■ **TASK PROMPT**
Reproduce, please, only the lines from the first line below to the line containing "供稿服务 (635, 2420)", inclusive.
(Beginning of WORKING DATA)
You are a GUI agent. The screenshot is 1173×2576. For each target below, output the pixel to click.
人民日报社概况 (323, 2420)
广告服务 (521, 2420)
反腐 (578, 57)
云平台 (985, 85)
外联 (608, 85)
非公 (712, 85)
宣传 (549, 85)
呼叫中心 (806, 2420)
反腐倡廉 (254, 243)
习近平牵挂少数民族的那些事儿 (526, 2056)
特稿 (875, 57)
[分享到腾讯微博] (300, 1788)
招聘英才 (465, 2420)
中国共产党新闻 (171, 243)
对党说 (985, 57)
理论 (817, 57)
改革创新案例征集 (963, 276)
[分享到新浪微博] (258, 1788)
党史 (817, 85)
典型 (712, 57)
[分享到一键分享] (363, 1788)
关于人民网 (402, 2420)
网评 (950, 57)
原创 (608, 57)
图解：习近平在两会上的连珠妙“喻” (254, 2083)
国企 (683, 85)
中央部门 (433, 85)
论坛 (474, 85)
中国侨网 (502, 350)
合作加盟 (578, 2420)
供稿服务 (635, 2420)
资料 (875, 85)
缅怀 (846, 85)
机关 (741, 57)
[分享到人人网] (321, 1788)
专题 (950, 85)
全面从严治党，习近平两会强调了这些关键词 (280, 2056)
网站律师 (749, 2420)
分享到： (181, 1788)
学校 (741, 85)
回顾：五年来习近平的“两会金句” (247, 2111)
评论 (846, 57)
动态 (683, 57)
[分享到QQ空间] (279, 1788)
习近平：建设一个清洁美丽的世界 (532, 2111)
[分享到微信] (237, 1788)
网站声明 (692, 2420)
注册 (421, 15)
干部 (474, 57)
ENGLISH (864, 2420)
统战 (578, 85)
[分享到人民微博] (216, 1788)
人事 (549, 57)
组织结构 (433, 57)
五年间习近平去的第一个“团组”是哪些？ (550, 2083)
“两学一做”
(End of WORKING DATA)
■ **ANSWER BOX**
You are a GUI agent. The screenshot is 1173×2576. For each target below, output the pixel to click.
人民日报社概况 (323, 2420)
广告服务 (521, 2420)
反腐 (578, 57)
云平台 (985, 85)
外联 (608, 85)
非公 (712, 85)
宣传 (549, 85)
呼叫中心 (806, 2420)
反腐倡廉 (254, 243)
习近平牵挂少数民族的那些事儿 (526, 2056)
特稿 (875, 57)
[分享到腾讯微博] (300, 1788)
招聘英才 (465, 2420)
中国共产党新闻 (171, 243)
对党说 (985, 57)
理论 (817, 57)
改革创新案例征集 (963, 276)
[分享到新浪微博] (258, 1788)
党史 (817, 85)
典型 (712, 57)
[分享到一键分享] (363, 1788)
关于人民网 (402, 2420)
网评 (950, 57)
原创 (608, 57)
图解：习近平在两会上的连珠妙“喻” (254, 2083)
国企 (683, 85)
中央部门 (433, 85)
论坛 (474, 85)
中国侨网 (502, 350)
合作加盟 (578, 2420)
供稿服务 (635, 2420)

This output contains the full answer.